§ AIM:
Reproduce the lines below word for word, starting with the first one and ending after the line that contains "[x=51, y=49]". Omit the pictures from your answer.

§ MATERIAL:
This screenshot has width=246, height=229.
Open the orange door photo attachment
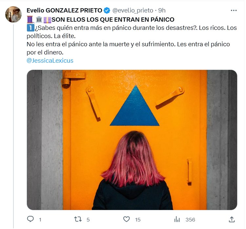132,140
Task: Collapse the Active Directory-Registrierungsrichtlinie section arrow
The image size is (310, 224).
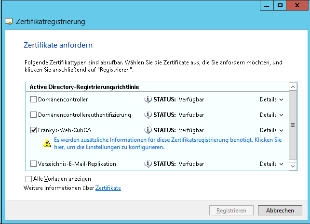Action: point(292,87)
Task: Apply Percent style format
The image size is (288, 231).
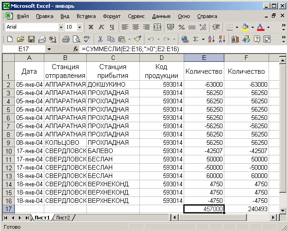Action: click(181, 27)
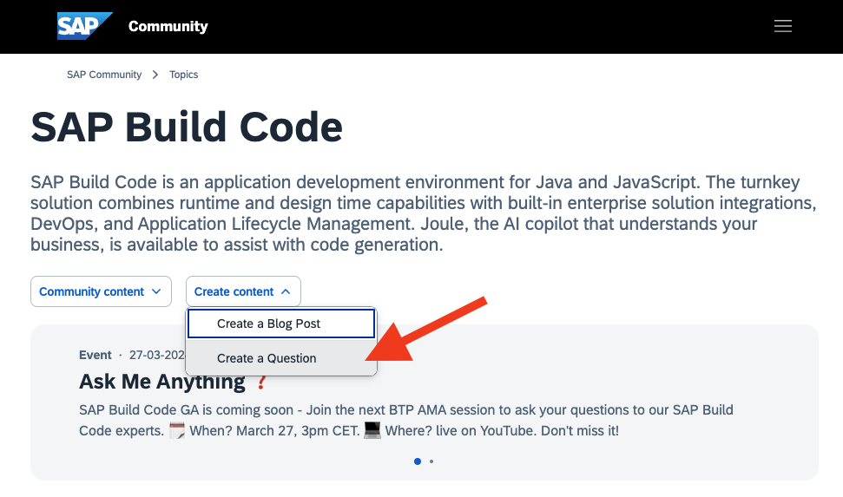Screen dimensions: 843x497
Task: Click the Community header title
Action: click(168, 26)
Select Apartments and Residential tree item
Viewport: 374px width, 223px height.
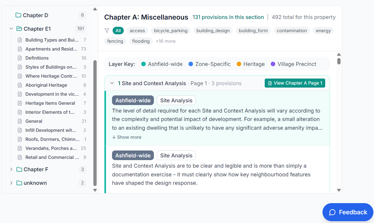[x=51, y=49]
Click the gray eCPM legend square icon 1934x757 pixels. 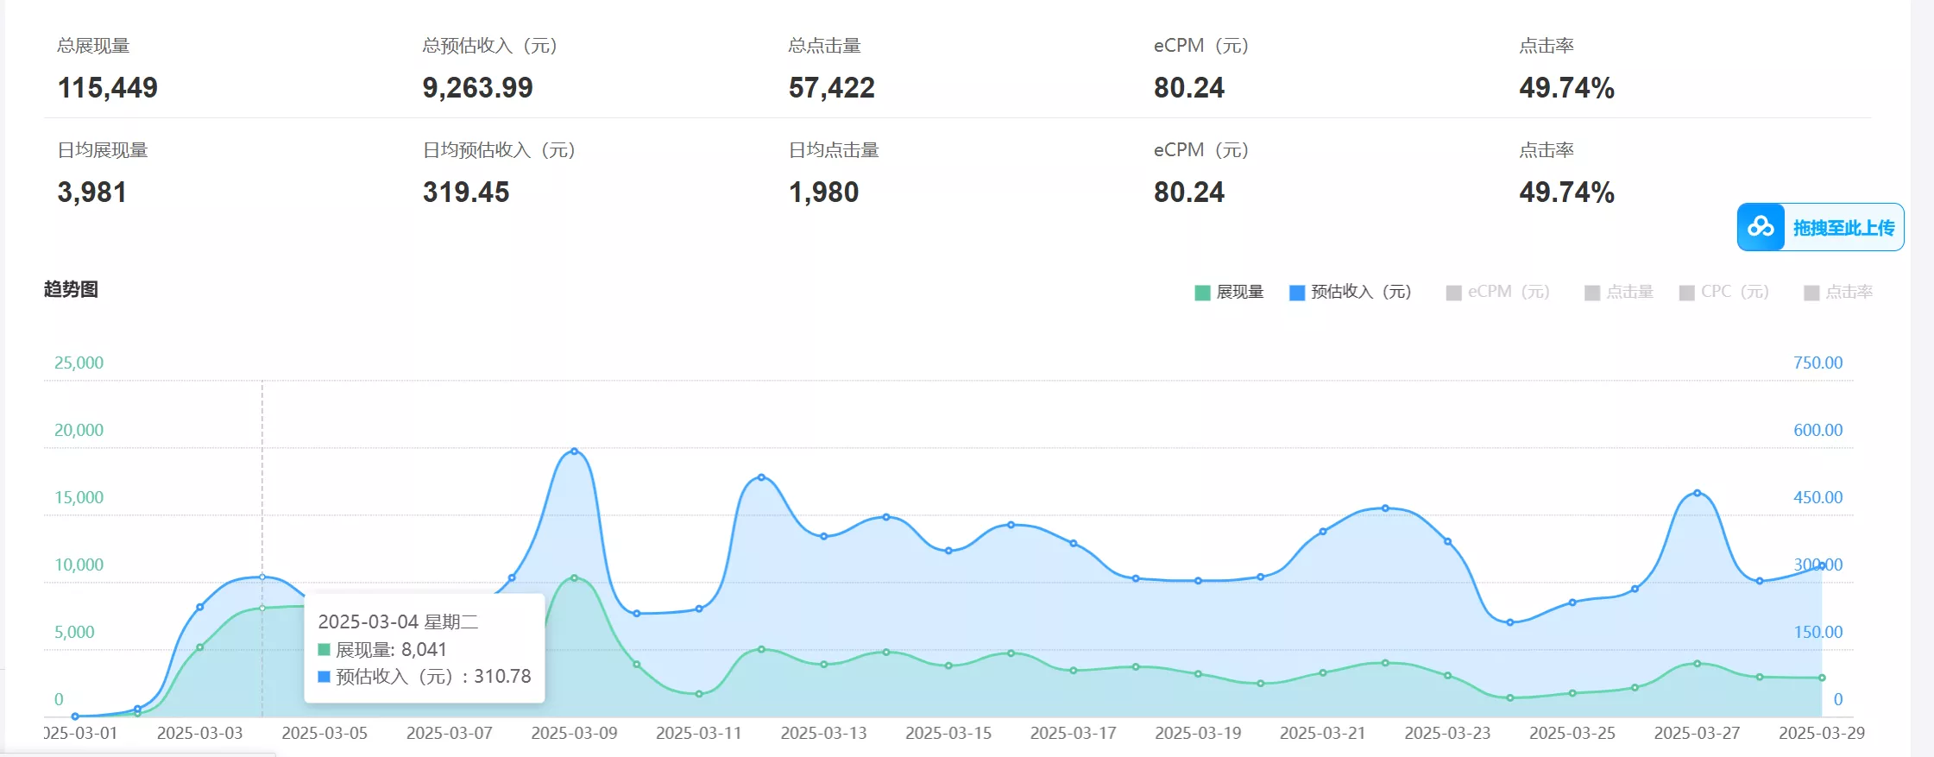1453,293
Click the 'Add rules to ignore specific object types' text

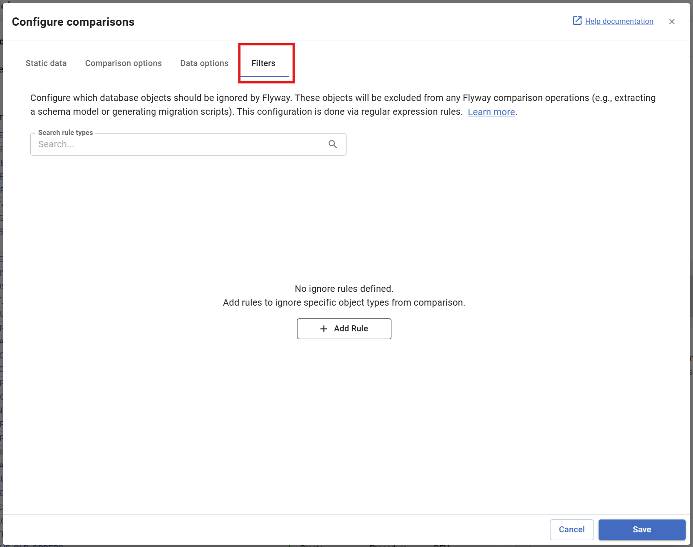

§ THE OUTPUT:
This screenshot has width=246, height=229.
Open the orange door photo attachment
132,140
Task: Collapse the Active Directory-Registrierungsrichtlinie section arrow
The image size is (310, 224).
Action: point(292,87)
Task: Apply Percent style format
The image size is (288, 231).
Action: click(181, 27)
Screen dimensions: 843x497
Task: Click the Community header title
Action: click(168, 26)
Select Apartments and Residential tree item
Viewport: 374px width, 223px height.
[x=51, y=49]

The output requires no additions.